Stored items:
::::
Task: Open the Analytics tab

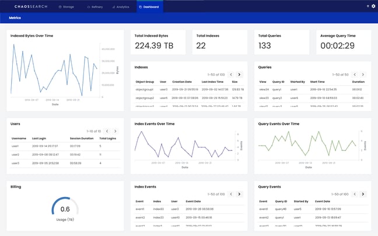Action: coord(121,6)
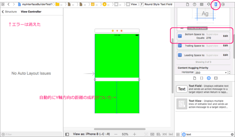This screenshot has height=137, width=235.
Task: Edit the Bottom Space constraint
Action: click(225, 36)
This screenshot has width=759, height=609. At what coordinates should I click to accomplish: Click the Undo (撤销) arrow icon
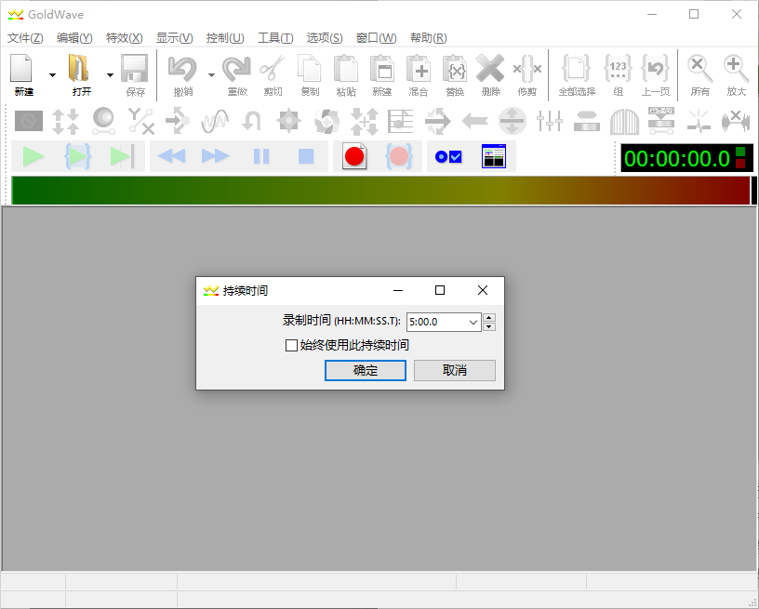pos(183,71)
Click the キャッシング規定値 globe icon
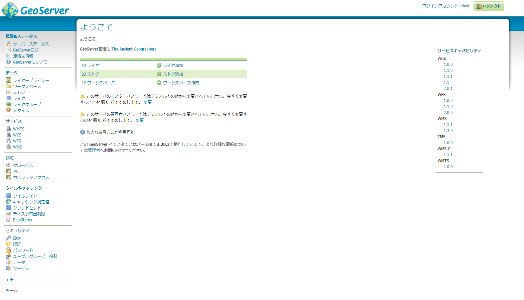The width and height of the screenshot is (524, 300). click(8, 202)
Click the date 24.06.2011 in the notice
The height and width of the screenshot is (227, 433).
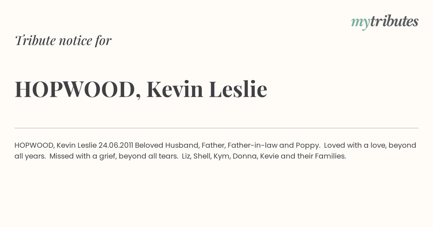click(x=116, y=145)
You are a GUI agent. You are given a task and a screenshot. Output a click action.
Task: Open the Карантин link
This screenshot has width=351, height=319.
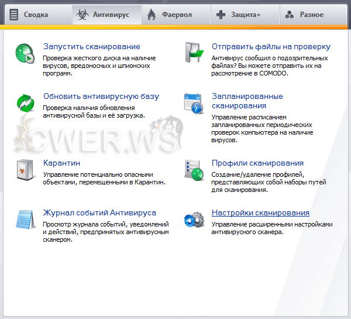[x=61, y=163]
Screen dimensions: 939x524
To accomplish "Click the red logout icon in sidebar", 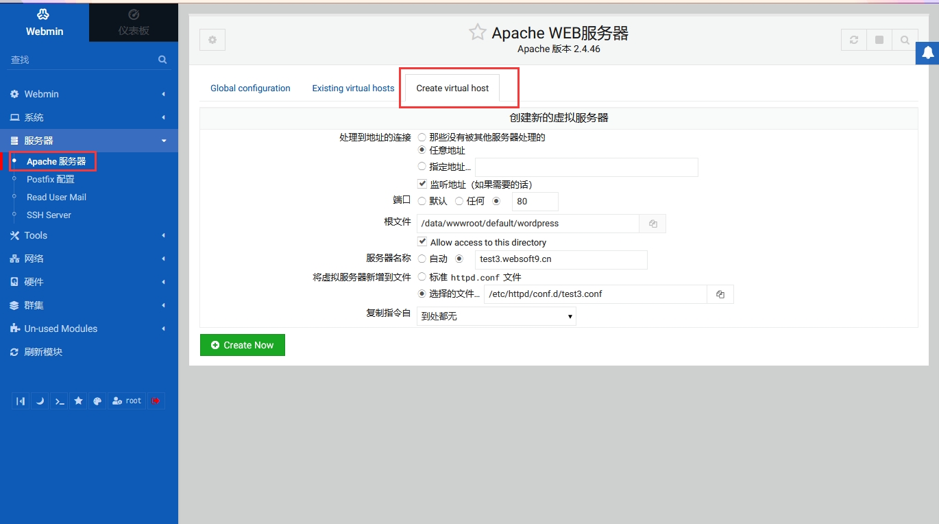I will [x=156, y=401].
::::
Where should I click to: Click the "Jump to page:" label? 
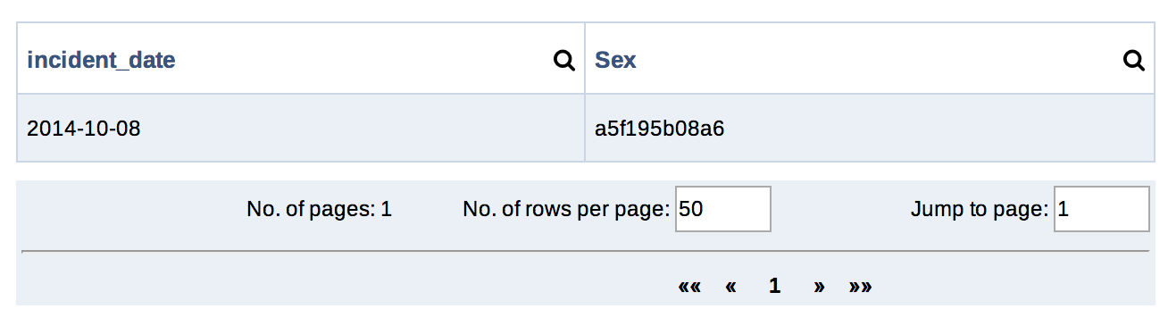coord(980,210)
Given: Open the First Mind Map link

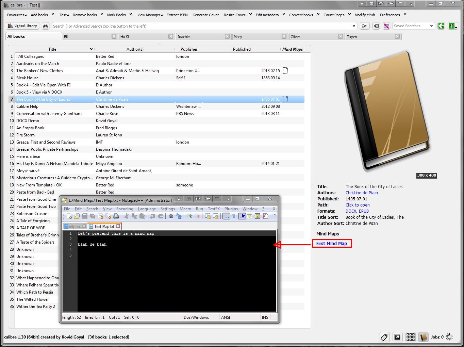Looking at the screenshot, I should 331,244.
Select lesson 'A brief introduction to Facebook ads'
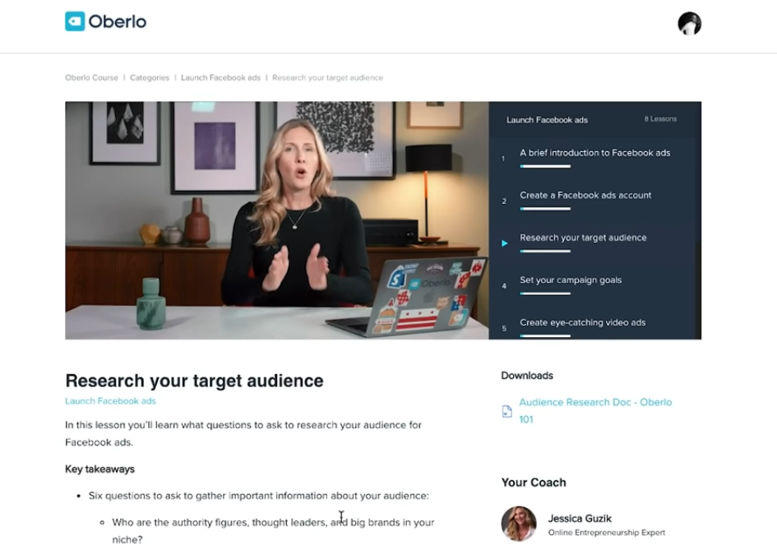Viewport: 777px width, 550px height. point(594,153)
::::
■ To do ■
Once the line with "Click the キャッシング規定値 globe icon" is found above, transcribe each line from it through the line with "Task: Open the Карантин link", exactly, and omit the pictures.

■ Finished task ■
Click the キャッシング規定値 globe icon
The width and height of the screenshot is (524, 300). click(8, 202)
Click the date 24.06.2011 in the notice
The height and width of the screenshot is (227, 433).
click(x=116, y=145)
You are a GUI agent. You are given a task and a screenshot. Output a click action.
Task: Open the Карантин link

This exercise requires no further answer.